Se il comando morale universale in sé non è senz’altro convincente, allora anche l’approvazione, che esso riceve in Meinecke, ha qualcosa di indeciso. Una violazione di questo comando fatta per motivi di politica di potenza è vista come colpa “tragica”. Può essere; ma questa non è una sanzione, bensì un passaggio all’estetico . “Tragico” non è una categoria, che – se per una volta si prende sul serio un comando morale – possa dare l’ultima risposta ad un conflitto.
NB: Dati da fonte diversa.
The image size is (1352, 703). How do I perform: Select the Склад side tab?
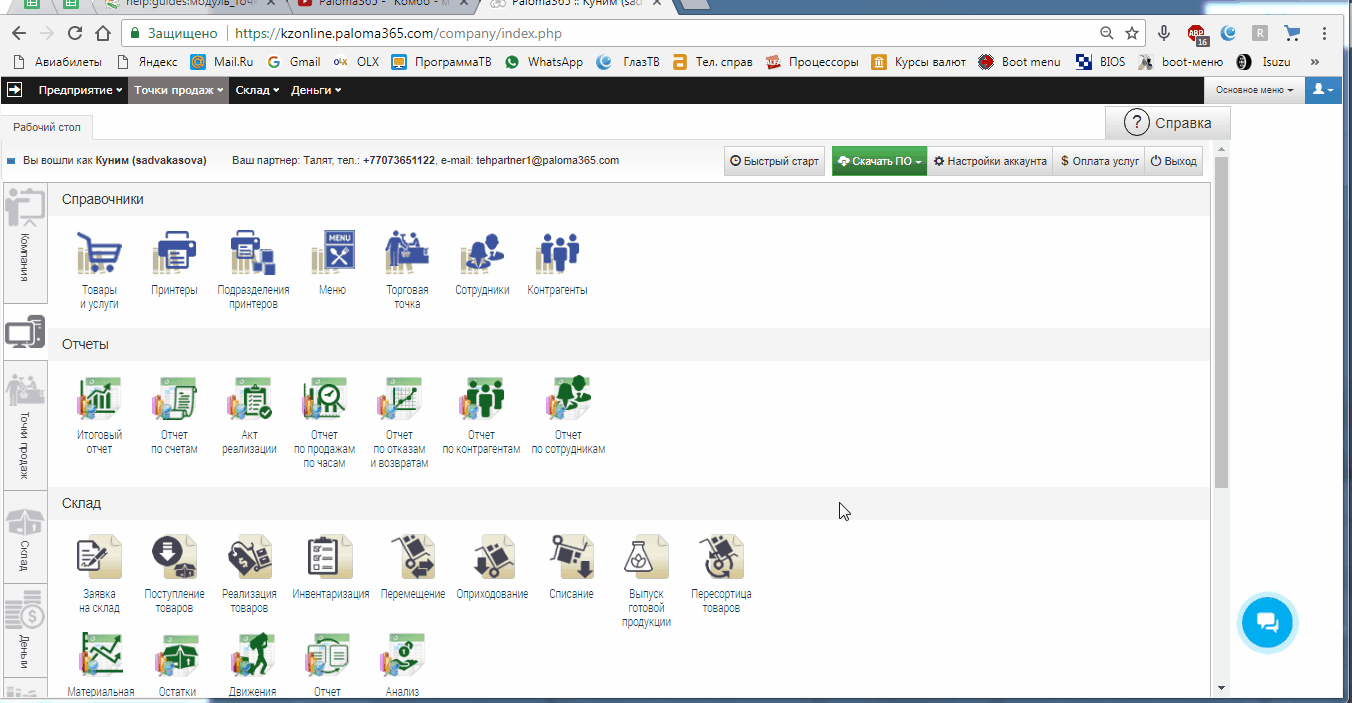(x=24, y=537)
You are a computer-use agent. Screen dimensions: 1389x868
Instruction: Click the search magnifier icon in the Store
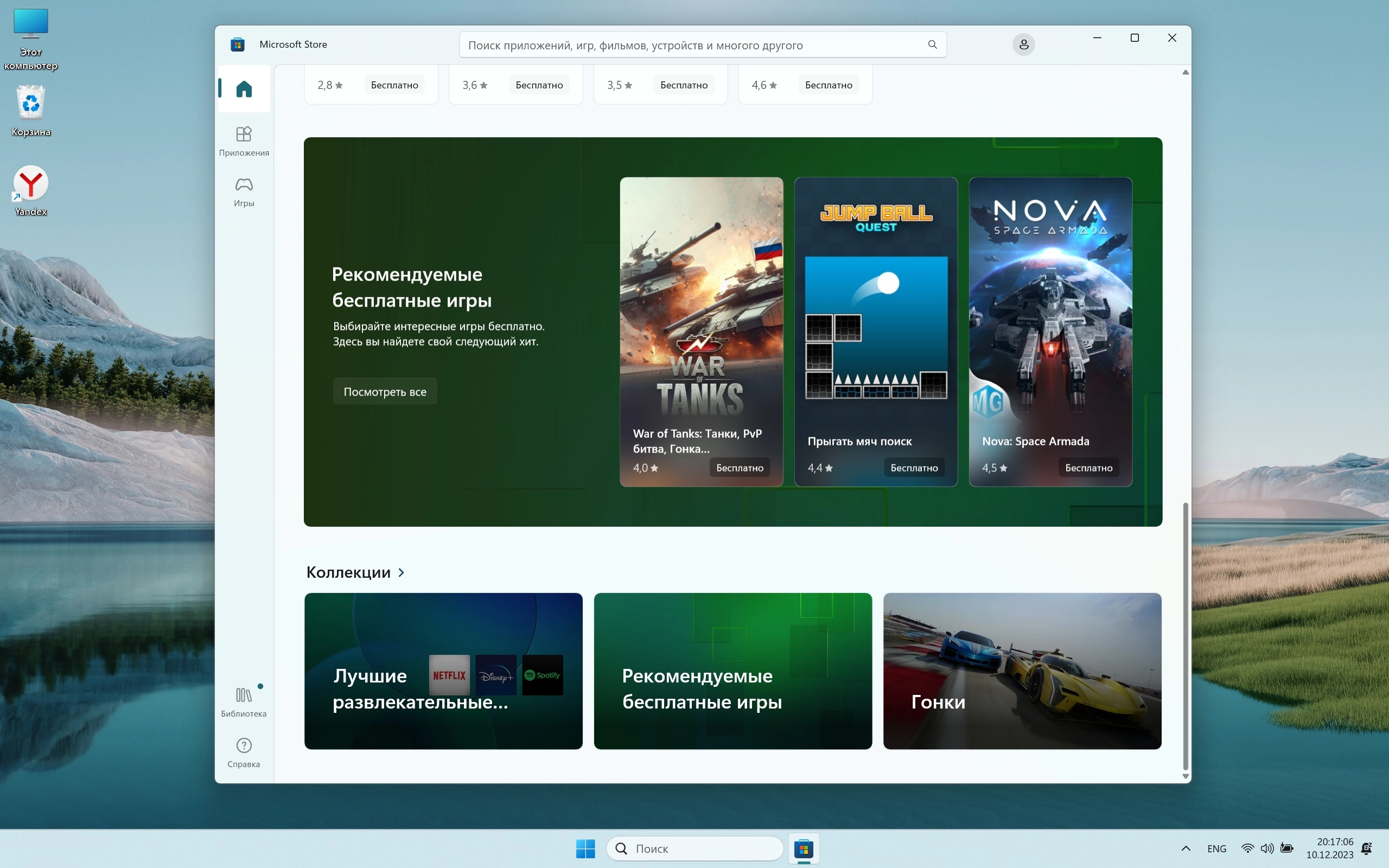pos(932,45)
La parola è tutt’al più un’espressione della problematica interna di questo stesso comando morale, una perifrasi del profondo rincrescimento e dello sgomento, che nasce dalla vista dell’onnipotenza del comando o dell’inevitabilità della violazione, ma non può essere la conclusione convincente di un’opera…
ANNOTAZIONI
(si guardi il testo tedesco)Al momento non riesco purtroppo ad ottenere una migliore visualizzazione sulla rete. Saranno fatto più tentativi. Ciò mi è necessario perché spero di ottenere in questo modo l’aiuto richiesto da chi può ben vedere. Il corsivo corrisponde alle parti sottolineate, in tutto o in parte, da Schmitt nell’esemplare conservato nel Nachlass. Queste sottolineature potrebbero ben essere un’intenzione di Schmitt di procedere ad una evidenziazione del testo tanto più che in un caso (quis judicabit) il corsivo esiste già nel testo stampato. Evidente sempre l’inserzione di una nota a margine nel punto qui segnalato segnalato con un aterisco*. Più convincente come punto di inserzione della nota il primo asterisco (Ästetische). Meno chiare le intenzioni di Schmitt dopo la parola könnte*, due righe più sotto. Sembra che si tratti di una sola nota aggiunta consistente in tre righe manoscritte, di cui oltre al nome Kierkegaard non riesco a capire nulla. Confesso pubblicamente i miei limiti. I segni sul bordo sinistro della pagina non mi sono chiari nella loro estrema brevità.